SUMMARY OF THE INVENTION
[0007] The present invention discloses a new type of contract
option.
[0008] In overview, the present invention enables one to secure a
right to buy at least one unit of one of n-types of items at a
specified legal consideration. This capability is in sharp contrast
to the prior art, which consists simply in defining a contract
option as one being a right to buy a unit of a specific type of
item at a specified price.
[0009] Accordingly, in a first aspect of the present invention,
there is disclosed a data structure comprising a contract option,
the contract option including a disjunctive capability providing
the right to buy at least one unit of at least one of n-types of
items at a predetermined consideration, the contract option
providing an ability to actually meet, with existing resources, all
the obligations of options that may be sold.
[0010] Preferably, the disjunctive capability comprises at least
one of a buyer preference form and a seller preference form. For
example, the buyer preference form may comprise a buyer capability
for deciding for some time after the purchase of an option which of
the types of items will be purchased.
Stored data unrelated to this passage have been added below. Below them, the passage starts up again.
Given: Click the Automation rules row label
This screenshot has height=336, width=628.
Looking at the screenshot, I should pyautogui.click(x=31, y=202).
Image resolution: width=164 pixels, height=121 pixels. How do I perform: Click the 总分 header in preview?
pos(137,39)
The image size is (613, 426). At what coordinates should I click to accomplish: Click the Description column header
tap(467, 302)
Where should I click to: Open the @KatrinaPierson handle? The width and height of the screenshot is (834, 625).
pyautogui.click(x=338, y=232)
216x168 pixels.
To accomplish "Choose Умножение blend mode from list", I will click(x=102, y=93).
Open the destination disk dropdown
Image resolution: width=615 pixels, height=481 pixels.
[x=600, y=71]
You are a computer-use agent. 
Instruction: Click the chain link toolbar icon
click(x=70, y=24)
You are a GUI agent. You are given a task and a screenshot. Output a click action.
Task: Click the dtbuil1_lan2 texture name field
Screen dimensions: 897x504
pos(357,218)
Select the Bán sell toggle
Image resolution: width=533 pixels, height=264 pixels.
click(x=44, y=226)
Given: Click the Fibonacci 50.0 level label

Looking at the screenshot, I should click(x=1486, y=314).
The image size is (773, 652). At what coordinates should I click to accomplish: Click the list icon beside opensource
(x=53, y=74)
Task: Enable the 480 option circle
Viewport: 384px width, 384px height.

In an analogous way, the
seller preference form may comprise a seller capability for
deciding at some time after the purchase of an option which of the
types of items will be sold to a buyer. Note that the disjunctive
capability preferably may include a case wherein the buyer
preference form and the seller preference form are used in
combination.
[0011] The predetermined legal consideration recited above
typically includes a specified price of an item.
[0012] Note that the aforementioned contract option can be enabled
at some future time.
[0013] In a second aspect of the present invention, there is
disclosed a method comprising the steps of:
[0014] i) instantiating a data structure comprising a contract
option, said contract option including a disjunctive capability
providing a right to buy at least one unit of at least one of
n-types of items at a predetermined consideration, the contract
option providing an ability to actually meet, with existing
resources, all the obligations of options that may be sold;
and
[0015] ii) offering said contract option to at least one buyer.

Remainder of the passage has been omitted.